Some vendors are making acquisitions or entering into collaborations to gain further advantage and expertise in the field. For instance, in July 2025, GE Vernova Inc. announced an agreement to acquire Alteia SAS, a France-based software firm known for its experience in AI, computer vision, and ML. The move aims to enhance GE Vernova’s visual data and AI capabilities, particularly in support of utility grid operations and situational awareness. According to the company, by linking visual data with operational systems, such as advanced distribution management software (ADMS), utilities will be better equipped to anticipate and respond to disruptions, such as extreme weather events, while improving grid resilience and reducing downtime.
In another development, in April 2025, Mexican engineering firm Mexmot partnered with GE Vernova to launch its software, which comprises sensors for existing as well as future substations. This software, utilising AI, will be capable of predicting maintenance needs, failures, and other factors affecting optimal network usage remotely from a PC, along with information stored in the Cloud. The two partners plan to tap into the opportunity presented by the Mexican state-owned power company Comisión Federal de Electricidad (CFE), which intends to begin digitalising over 110,000 km of transmission lines by 2030.
Some of the other key vendors in the industry include ABB (which acquired a minority stake in North Carolina company DG Matrix in March 2025 to support the commercialisation of solid-state power electronics for generative AI data centres and renewable microgrids), IBM, Honeywell, and Schneider Electric. In March 2025, Schneider Electric announced the launch of the One Digital Grid Platform, an integrated and AI-powered platform designed to enhance grid resiliency, reliability, and efficiency.

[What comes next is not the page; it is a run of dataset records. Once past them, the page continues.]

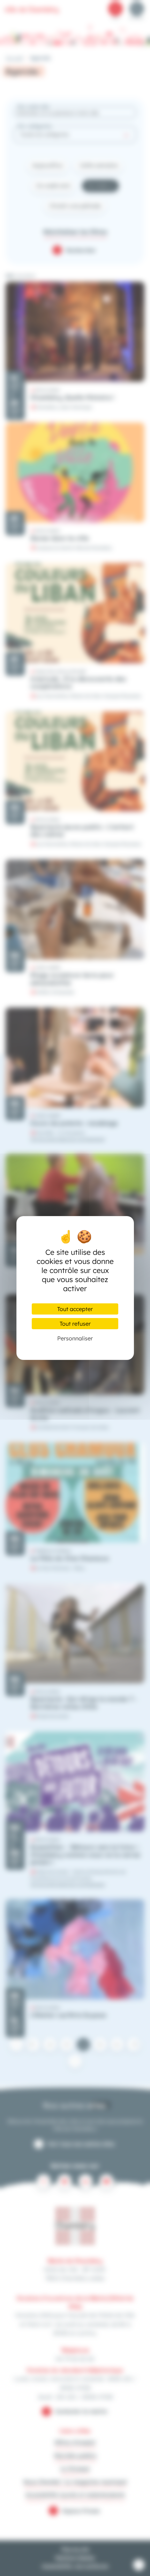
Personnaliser (75, 1338)
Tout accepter (75, 1308)
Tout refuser (75, 1323)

Challenges and the way forward
With continued advancements in AI technologies, the future of energy transmission is set to become more intelligent, efficient, and sustainable. Security situation has also improved through proactive intrusion detection. Most importantly, decision-making is now based on real-time data and machine intelligence. The increased adoption of AI, cloud computing, and other digital technologies is enabling utilities to respond and adjust to changing market dynamics, stemming from huge influx of renewable energy and the volatility that comes with it.
However, challenges remain. For instance, the quality and consistency of input data need continuous improvement. Model development requires domain expertise and technical depth, and integration with legacy infrastructure can be complex. Addressing these gaps will be essential to scale AI, from niche applications to a universal layer in grid management.
Another major concern with AI is cybersecurity. AI relies on vast amounts of data, which poses a risk of exposing consumer information and operational data for the electrical grid, thus increasing data privacy risks. Moreover, AI models can be manipulated, impacting grid reliability. Increased connectivity (through IoT, smart meters, etc.) also expands potential attack surfaces. For instance, in 2021, the RedEcho attack on India’s power companies exploited weak links in the system. In developing countries like India, there is still a lack of expertise to manage AI-specific threats.
As utilities seek to advance further in their digital transformation journey, addressing these gaps will be essential for scaling AI from niche applications to a universal layer in grid management.